Road safety means caring for all

Editorial, Normal

The National, Thursday February 27th, 2014

 IMAGINE if before getting on a motor vehicle everybody behaved like they are on an airplane, the number of road accidents will definitely be reduced. 

One would find, all passengers paying full attention to the pre-flight safety demonstrations, either conducted by the flight attendants or through a video presentation, instructing passengers to familiarise themselves with the safety cards before take-off.

From passengers to cargo, no other form of transportation is as scrutinised, investigated and monitored as commercial aviation.

And we share the same sentiments as the Minister for State Owned Enterprises, Ben Micah, during the launching of the road safety campaign last August that after many years of having vehicles, Papua New Guineans still do not know how to drive vehicles properly, we don’t know how to behave properly in a vehicle and we do not know how to use the road that is supposed to be for the vehicle 

It is all about attitude; most Papua New Guineans have an attitude problem. 

It is not only on the roads but almost everywhere – no respect for laws, public property and the list goes on.

Yes, we agree that vehicles make the distance short, but when one is drunk and behind the wheel, a person’s death some 50 years later, will be brought forward.

And most times, the unfortunate thing is not only does the driver die, other unfortunate people die as well, a mother or a young boy who is walking on the side of the road, causing grief for families. 

If you have a license, think back to your driving test. 

To pass the  driving test, the applicant must simply demonstrate a mastery of steering, breaking, signalling, a three-point turn and a parallel parking job behind a single parked vehicle. 

Pilots, on the other hand, go through rigorous training and certification processes. 

Plus, one must go to flight school and receive a license.

Most airline companies require pilots to attend at least two years of college. 

Unlike on the road, there is an intense screening process to determine those licensed to fly. 

The pilot will not take a flight unless he has been cleared and is positive the plane is safe to fly.  

We have the issue of overloading in PNG both for vehicles and boats. And not to forget, adhering to simple road rules makes one wonder how some of the drivers got their license?

Maybe the same intense screening should be applied to drivers and boat captains.

Many drivers are reckless because operating a motor vehicle feels so mundane. 

Errors such as multi-tasking, failing to wear a seat belt, talking on a mobile phone while driving or simply forgetting to use a blinker signal may result in deadly accidents. 

Laws are there however, they are only as good as the people obeying and those who are supposed to enforce them.

The roles of police, the Motor Vehicle Insurance Limited and National Road Safety Council are very important and by working together with everybody, committing ourselves to become respectful users of the road and respectful passengers on vehicles, we all can effectively reduce the number of unfortunate accidents that lead to death and suffering.

Road safety must be an important focus of our life and this message must now target the children. 

Authorities must go to the children in school, go to the churches, go to all organisations where there is mass base possibility to disseminate the same information to everyone.
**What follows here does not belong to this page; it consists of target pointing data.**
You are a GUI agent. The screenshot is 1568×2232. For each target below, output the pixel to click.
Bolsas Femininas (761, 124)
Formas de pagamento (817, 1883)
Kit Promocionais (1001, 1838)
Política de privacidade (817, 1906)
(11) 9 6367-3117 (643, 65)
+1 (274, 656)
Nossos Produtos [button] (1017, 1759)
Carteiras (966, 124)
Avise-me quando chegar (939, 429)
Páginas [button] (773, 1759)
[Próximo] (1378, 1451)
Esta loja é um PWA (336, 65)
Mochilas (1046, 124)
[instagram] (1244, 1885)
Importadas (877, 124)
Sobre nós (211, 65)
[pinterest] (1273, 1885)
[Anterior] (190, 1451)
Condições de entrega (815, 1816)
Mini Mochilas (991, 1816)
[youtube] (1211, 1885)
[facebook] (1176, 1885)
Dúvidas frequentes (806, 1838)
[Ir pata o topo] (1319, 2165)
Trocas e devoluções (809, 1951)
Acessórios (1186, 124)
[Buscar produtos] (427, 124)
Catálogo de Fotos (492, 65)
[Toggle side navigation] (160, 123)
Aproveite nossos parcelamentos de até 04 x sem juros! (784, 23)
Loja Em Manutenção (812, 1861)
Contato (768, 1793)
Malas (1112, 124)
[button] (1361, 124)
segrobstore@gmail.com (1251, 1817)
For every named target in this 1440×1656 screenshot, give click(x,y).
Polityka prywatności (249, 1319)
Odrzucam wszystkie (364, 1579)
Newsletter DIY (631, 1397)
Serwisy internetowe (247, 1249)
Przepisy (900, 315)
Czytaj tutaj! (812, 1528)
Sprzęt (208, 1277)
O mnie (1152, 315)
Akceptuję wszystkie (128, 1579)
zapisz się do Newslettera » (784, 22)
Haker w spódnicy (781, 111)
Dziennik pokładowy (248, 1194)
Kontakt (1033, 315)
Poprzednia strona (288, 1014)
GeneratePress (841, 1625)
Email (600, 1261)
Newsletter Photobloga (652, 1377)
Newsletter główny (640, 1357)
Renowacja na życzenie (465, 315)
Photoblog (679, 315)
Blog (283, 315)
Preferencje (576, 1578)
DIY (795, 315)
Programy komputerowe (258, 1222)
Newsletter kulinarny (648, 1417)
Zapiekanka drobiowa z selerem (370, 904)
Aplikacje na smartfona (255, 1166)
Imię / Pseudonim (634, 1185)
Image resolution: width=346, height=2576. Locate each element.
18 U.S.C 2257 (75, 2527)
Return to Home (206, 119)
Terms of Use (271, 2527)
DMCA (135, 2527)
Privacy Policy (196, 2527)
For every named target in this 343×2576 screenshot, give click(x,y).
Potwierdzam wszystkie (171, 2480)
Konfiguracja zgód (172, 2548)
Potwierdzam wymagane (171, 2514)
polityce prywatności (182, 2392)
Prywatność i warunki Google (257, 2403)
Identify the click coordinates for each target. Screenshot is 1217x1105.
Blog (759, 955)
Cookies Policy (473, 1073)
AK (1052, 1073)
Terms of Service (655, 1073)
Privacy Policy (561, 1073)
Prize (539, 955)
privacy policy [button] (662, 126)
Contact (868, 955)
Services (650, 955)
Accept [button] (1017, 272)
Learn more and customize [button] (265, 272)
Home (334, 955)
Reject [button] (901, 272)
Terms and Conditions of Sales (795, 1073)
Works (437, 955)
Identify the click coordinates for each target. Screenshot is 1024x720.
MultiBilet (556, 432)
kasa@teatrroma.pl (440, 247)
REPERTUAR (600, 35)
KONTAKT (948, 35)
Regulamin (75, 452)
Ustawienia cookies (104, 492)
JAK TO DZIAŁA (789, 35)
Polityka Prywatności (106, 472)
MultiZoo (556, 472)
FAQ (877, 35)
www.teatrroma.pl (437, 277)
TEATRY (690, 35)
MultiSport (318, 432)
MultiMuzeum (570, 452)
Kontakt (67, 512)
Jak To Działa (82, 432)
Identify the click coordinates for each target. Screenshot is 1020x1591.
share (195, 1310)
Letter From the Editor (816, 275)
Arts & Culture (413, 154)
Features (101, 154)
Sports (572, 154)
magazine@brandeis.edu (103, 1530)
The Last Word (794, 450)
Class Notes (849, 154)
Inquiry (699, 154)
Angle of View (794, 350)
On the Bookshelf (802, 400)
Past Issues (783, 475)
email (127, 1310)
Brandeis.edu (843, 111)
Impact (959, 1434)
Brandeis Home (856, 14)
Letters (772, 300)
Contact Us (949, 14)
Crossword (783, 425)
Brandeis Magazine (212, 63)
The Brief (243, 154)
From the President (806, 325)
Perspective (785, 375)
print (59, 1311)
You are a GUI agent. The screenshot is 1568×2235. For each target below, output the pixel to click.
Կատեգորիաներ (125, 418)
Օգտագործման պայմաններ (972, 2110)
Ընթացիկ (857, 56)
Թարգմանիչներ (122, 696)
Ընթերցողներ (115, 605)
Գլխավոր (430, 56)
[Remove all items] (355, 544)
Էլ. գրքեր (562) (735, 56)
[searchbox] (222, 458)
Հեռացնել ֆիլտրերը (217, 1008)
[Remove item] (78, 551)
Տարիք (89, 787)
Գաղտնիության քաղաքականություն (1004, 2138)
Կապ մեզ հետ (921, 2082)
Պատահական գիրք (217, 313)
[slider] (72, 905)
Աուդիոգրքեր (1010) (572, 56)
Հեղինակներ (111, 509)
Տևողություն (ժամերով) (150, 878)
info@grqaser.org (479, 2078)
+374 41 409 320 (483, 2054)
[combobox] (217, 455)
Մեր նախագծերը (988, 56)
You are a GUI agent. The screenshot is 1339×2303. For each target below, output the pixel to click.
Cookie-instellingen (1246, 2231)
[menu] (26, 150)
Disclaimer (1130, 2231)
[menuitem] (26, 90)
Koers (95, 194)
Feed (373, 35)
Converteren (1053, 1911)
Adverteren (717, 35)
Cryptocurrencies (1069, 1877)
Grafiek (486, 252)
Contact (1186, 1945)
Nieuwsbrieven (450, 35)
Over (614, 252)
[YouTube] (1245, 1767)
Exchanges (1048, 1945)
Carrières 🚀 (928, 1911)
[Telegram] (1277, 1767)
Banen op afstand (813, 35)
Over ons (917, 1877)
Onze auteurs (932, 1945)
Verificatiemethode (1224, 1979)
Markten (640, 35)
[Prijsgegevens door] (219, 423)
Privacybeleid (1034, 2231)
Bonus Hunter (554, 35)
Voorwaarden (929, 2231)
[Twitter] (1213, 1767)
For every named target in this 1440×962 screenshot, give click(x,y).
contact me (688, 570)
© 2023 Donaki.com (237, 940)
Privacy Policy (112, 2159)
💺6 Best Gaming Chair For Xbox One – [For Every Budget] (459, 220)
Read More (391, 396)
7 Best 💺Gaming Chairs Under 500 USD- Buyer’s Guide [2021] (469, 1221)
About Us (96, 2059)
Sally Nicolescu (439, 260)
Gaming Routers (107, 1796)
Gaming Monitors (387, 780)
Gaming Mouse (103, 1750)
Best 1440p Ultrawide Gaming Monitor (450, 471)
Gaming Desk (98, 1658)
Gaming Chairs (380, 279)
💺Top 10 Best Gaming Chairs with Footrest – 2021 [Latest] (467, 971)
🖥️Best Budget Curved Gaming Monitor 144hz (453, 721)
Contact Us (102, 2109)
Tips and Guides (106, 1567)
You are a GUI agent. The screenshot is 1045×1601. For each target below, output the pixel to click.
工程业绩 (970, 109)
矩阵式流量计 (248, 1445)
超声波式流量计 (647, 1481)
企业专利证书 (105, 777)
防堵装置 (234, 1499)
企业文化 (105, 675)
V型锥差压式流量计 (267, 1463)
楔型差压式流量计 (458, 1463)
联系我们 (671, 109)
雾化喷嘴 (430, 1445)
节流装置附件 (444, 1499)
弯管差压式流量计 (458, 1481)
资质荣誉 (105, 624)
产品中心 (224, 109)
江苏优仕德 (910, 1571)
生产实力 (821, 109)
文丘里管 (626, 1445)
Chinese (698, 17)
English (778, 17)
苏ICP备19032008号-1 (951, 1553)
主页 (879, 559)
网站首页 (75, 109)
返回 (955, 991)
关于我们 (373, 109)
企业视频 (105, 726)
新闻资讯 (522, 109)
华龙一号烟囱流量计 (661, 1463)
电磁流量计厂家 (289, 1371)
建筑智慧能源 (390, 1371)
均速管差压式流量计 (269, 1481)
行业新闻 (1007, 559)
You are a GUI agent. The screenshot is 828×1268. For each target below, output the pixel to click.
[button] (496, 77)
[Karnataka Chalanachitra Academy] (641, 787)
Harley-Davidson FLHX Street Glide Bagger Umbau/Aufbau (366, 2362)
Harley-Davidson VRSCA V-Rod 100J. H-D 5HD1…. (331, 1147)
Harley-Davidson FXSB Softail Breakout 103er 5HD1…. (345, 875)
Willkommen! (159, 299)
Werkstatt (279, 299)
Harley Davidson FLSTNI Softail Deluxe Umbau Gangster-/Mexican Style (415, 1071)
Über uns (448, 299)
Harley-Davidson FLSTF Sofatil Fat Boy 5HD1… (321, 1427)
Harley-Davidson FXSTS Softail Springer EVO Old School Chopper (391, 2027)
How about the concerned authorities go down the path of introducing speedometers and breathalysers? 

Send officers for training or bring in trainers to train the users so the process of using it to getting the correct reading and the charges are done according to the laws governing the use of it.

We have had the opportunity to watch Australian police officers stationed behind a road bend with the speedometers and the reaction of drivers who know they have exceeded the speed limit. The check is conducted by an officer with a partner and not a 10-seater full of officers.

Road safety is not about intimidation. It is about a society caring for the lives of all its people. One way of caring is for everyone to join in safety campaigns until it becomes second nature.